The chronicler tells us that Uzziah became king when he was only sixteen years old. He quickly became successful in every sense of the word. “He did right in the sight of the Lord” (II Chron. 26:4a); “he continued to seek God in the days of Zechariah [the high priest]” (v. 5a). “He went out and warred against the Philistines” (v. 6a) and in quick succession took several of their key cities: Gath, Jabneh, and Ashdod. “God helped him,” the chronicler tells us (v. 7a), so that he waged victorious military campaigns against, not only the Philistines, but also the Arabians and the Meunites. And whether because he defeated them or they wished to avoid war, “the Ammonites also gave tribute to Uzziah” (v. 8a) so that “his fame extended to the border of Egypt, for he became very strong” (v. 8b). He fortified his capitol, Jerusalem, as never before, and he presided over “an elite army of 307,500, who could wage war with great power” (v. 13b). The inspired history of this part of Uzziah’s life concludes: “Hence his fame spread afar, for he was marvelously helped until he was strong” (v. 15b).
Did you notice those four words: “he was marvelously helped”? Apparently, Uzziah missed them because his brief biography continues with these words: “But when he became strong, his heart was so proud that he acted corruptly, and he was unfaithful to the Lord his God” (v. 16a). Just how did that pride manifest itself? Did Uzziah build a gigantic monument to himself? Did he commit great immoral sins? On the contrary, he attempted to worship God on his own terms: “for he entered the temple of the Lord to burn incense on the altar of incense” (v. 16b), an act of worship that God required be performed only by consecrated priests (v. 18). But Uzziah had become so enamored of what he considered to be his accomplishments that he deceived himself into thinking that he was good enough to determine the appropriate way to worship God. When he became ”enraged” with Azariah and fully eighty other priests because they bravely condemned his arrogant sin, immediately “leprosy broke out on his forehead” (v. 19b). His epitaph? “King Uzziah was a leper to the day of his death; and he lived in a separate house, being a leper, for he was cut off from the house of the Lord” (v. 21a).
Of course, these words are not a harangue against success of any kind. Clearly, it was the Lord who caused Uzziah’s success in the first place. The Lord Himself exhorted Joshua to be faithful to the law, telling him, if you do “then you will make your way prosperous, and then you will have success” (Josh. 1:8b). But it is a reminder that genuine success results from God’s kind will and gracious activities on our behalf.
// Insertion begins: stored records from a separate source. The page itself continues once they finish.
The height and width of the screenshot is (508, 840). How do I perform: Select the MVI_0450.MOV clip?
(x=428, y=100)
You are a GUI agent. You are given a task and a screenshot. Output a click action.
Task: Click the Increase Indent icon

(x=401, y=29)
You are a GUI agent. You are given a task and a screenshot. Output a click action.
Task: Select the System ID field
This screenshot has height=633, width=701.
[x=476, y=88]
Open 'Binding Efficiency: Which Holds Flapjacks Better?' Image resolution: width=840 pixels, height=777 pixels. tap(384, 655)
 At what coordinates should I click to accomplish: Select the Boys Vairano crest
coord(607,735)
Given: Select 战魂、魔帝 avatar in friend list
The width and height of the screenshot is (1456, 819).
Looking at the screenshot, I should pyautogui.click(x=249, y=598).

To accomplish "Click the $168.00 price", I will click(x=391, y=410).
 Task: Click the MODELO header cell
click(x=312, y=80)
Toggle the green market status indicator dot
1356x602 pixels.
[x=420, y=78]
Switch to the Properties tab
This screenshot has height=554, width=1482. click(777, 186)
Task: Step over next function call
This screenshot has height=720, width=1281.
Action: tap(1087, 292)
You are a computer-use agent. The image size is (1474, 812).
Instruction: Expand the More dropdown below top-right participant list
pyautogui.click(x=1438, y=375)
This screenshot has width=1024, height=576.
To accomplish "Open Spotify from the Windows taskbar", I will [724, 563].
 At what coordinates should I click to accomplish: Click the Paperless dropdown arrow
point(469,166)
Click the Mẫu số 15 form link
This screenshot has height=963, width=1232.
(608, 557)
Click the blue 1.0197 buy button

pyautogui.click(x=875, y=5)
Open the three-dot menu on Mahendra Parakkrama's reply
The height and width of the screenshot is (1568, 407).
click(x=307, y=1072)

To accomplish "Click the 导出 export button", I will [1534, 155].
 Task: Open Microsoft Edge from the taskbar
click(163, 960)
The moment we take credit for what God has done in and through us, the moment we start thinking that we have achieved the success ourselves or even that we merit what God has graciously chosen to accomplish through us, we have succumbed to the sin of pride and are in danger of losing God’s blessing. Usurping the glory that belongs to God alone—even just in our own minds—is a grievous sin. May we not have to fall on our faces in abject failure in order to walk humbly, thankfully, and, yes, successfully with our Lord.